Once again, the land undergoes a massive clearing.

Campbell says no tree cuts should be allowed until a piece of land is sold to the final builder.

Surrey does put restrictive covenants on the trees remaining after the first cut, but Campbell says the city doesn’t enforce them.

“Other than allowing the developer to increase the value of the lots, there is no logical reason why the trees should be cut the first time,” Campbell says.

ESAC chair Coun.
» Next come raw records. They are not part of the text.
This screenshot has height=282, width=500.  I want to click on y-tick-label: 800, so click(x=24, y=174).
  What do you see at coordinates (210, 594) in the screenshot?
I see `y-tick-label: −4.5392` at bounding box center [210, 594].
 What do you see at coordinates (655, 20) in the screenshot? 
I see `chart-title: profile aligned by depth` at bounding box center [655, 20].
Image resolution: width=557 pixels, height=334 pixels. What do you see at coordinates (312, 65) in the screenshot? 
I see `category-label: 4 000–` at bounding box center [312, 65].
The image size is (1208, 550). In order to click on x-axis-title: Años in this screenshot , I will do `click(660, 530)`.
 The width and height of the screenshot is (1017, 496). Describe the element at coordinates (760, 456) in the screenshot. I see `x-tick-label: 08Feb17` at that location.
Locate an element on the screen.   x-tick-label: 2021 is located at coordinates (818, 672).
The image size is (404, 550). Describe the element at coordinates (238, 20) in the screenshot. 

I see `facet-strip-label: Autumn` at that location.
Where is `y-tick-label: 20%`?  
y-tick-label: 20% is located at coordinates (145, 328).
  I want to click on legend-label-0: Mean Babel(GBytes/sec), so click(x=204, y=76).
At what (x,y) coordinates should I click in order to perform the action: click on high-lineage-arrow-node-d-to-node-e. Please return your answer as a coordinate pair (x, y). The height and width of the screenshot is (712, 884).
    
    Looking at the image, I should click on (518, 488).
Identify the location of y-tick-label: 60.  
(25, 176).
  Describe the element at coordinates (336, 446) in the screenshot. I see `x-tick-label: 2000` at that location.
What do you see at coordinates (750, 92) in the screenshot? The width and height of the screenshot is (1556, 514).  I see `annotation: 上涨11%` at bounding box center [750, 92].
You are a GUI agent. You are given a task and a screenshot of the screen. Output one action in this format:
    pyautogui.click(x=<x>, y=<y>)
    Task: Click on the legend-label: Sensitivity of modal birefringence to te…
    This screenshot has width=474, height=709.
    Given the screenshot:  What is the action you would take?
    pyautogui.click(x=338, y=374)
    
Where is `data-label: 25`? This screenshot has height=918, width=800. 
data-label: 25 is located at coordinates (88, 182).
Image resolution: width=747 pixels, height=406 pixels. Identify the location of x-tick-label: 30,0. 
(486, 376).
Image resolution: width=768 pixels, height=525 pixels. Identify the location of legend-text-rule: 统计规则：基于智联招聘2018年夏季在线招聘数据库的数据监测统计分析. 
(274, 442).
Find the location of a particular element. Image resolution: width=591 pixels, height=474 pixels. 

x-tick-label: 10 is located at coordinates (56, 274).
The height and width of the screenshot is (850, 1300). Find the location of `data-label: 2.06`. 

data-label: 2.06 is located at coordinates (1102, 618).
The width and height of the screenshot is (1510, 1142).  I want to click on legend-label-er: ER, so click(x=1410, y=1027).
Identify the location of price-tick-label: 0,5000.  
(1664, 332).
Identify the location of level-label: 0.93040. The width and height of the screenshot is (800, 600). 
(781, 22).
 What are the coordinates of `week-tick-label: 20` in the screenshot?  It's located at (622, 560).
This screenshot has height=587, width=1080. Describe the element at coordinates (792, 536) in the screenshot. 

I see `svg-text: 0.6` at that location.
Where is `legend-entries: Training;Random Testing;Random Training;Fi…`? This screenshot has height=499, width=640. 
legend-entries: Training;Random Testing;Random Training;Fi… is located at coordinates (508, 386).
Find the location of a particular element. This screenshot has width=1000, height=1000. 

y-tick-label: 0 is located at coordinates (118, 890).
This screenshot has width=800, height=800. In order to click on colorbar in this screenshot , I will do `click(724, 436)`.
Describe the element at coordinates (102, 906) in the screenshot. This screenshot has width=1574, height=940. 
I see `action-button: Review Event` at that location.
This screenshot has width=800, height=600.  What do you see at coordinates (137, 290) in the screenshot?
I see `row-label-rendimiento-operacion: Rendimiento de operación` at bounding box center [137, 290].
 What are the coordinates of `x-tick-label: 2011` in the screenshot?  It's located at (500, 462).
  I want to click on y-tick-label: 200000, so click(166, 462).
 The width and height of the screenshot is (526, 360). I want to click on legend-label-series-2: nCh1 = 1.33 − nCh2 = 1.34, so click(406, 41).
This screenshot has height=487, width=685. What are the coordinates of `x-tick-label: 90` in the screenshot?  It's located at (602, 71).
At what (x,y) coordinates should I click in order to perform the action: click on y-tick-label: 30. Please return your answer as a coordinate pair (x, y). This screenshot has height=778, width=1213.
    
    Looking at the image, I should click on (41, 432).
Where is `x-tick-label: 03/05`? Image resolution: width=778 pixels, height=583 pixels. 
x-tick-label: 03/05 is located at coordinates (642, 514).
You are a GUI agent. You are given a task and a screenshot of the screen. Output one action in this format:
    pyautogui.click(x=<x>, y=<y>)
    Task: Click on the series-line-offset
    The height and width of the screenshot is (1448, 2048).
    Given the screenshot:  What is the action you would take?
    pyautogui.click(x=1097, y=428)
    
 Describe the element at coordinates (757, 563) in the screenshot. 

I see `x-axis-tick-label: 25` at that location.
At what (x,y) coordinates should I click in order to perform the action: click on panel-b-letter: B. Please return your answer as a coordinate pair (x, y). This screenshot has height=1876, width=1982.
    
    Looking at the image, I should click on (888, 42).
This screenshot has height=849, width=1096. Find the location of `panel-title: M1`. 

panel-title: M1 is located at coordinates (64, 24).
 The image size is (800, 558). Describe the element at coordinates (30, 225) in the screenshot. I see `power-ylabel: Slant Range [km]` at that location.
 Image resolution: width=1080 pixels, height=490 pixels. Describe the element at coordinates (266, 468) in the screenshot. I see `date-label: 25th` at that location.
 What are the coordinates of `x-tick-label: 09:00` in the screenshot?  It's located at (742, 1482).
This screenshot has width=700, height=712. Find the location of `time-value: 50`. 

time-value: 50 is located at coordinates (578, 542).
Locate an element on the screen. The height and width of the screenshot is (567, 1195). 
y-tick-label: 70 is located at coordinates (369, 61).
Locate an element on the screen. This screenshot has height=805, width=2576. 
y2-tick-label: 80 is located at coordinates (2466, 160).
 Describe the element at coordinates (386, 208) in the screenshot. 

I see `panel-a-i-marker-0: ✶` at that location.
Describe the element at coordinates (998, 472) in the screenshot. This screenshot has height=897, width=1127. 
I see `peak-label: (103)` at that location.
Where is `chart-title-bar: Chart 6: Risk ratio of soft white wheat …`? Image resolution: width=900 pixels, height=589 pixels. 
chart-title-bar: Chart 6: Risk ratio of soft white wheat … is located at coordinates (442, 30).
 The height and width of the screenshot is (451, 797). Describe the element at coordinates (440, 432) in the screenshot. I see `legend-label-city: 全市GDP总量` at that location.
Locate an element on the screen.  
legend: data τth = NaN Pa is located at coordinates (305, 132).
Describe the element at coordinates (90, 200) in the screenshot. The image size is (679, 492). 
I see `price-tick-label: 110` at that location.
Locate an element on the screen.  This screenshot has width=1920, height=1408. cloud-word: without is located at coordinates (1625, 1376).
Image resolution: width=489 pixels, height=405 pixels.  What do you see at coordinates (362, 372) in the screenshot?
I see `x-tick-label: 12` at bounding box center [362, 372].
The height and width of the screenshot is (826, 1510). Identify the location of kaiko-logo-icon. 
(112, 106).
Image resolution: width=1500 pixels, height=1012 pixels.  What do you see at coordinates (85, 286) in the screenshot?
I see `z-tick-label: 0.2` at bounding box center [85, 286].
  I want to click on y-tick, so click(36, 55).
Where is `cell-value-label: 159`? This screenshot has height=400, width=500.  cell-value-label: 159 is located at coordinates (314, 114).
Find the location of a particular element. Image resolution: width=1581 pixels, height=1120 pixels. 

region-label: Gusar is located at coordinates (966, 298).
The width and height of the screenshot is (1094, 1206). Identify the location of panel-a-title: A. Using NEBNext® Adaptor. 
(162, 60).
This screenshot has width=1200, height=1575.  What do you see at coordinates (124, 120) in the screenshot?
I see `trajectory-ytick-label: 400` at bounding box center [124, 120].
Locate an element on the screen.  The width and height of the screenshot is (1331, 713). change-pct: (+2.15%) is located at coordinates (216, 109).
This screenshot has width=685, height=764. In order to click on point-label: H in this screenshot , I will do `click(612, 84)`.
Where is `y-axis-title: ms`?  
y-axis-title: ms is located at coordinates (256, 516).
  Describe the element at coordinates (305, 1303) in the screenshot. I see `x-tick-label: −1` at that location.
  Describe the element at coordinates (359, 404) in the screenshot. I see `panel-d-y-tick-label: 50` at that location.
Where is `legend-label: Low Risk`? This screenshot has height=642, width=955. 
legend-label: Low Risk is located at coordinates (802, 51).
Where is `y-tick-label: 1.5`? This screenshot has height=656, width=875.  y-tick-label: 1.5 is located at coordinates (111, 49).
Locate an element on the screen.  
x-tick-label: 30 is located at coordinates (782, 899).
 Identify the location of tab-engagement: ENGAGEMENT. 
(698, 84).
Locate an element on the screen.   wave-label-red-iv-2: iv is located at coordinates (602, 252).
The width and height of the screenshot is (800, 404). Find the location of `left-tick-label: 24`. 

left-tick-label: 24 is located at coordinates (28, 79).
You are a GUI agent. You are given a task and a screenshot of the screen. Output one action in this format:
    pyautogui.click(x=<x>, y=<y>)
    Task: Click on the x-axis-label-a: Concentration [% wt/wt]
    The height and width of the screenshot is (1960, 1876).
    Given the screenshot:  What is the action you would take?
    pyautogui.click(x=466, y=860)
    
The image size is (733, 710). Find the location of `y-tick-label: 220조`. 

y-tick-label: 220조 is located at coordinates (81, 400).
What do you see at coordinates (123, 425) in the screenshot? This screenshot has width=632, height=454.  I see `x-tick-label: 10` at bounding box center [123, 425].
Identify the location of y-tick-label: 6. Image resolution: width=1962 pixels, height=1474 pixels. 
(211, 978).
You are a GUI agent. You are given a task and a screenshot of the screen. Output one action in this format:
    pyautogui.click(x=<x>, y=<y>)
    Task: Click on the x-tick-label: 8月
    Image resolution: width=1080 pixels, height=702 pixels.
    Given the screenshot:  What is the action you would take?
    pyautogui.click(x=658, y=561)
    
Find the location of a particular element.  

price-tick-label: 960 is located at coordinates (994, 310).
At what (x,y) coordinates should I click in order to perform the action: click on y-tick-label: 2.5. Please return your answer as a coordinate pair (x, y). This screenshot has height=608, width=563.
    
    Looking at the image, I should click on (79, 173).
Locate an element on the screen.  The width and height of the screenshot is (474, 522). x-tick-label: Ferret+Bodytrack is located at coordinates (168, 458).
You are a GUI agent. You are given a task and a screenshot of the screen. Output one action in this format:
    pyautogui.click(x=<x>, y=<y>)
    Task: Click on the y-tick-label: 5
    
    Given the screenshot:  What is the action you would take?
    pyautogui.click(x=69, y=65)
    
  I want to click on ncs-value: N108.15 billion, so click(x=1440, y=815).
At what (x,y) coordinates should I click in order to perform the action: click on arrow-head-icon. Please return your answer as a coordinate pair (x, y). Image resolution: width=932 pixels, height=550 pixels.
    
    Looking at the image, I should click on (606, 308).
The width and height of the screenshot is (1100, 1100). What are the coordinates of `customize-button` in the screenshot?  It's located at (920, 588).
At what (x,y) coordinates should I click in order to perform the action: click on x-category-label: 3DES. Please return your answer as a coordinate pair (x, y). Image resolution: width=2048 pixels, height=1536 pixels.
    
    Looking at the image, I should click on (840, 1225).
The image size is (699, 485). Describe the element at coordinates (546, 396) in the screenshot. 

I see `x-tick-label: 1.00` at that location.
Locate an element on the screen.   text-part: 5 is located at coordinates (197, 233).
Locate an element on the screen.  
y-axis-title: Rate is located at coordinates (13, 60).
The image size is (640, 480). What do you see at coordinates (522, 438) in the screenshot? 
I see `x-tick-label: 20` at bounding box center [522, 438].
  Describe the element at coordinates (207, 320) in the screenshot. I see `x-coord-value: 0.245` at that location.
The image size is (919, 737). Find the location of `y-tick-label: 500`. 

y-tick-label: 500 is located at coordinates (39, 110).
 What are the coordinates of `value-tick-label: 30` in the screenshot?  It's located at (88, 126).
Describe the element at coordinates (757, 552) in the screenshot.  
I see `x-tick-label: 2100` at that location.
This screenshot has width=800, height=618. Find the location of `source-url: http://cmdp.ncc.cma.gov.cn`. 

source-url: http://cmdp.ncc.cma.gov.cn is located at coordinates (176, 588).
Bruce Hayne said he looked into the issue some time back, and city planners and engineers found it happens so infrequently, it hasn’t become a concern.

Asked if there was a way of changing the way the city does business, so no trees are cut unnecessarily, Hayne said he would look into it.

Which trees count?

Permits aren’t required for smaller trees.

The trees the city issued permits to cut down last year were at least 30 centimetres in diameter at breast height.

Or they were one of a number of protected species, such as Arbutus, Garry Oak, Pacific Dogwood, Pacific Yew, Coast Redwood, Dawn Redwood, Giant Redwood, Maidenchair or Monkey Puzzle tree.

Trees such as cottonwood or alder are often referred by council and staff as “scrub” trees. They either don’t have a long life cycle or don’t survive development well.

However, if they are 30 centimeters in diameter at breast height, they require a city permit.

City-initiated cuts don’t require permits, and therefore, are not part of the count.